[Stored dataset items]
▬▬▬
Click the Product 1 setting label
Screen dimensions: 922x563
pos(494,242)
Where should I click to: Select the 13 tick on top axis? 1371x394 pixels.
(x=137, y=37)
▬▬▬
▶ Goal
Update the items above by replacing "tick" with "mark", keeping everything else the same.

▶ Exercise result
Click the Product 1 setting label
Screen dimensions: 922x563
pos(494,242)
Where should I click to: Select the 13 mark on top axis? 1371x394 pixels.
(x=137, y=37)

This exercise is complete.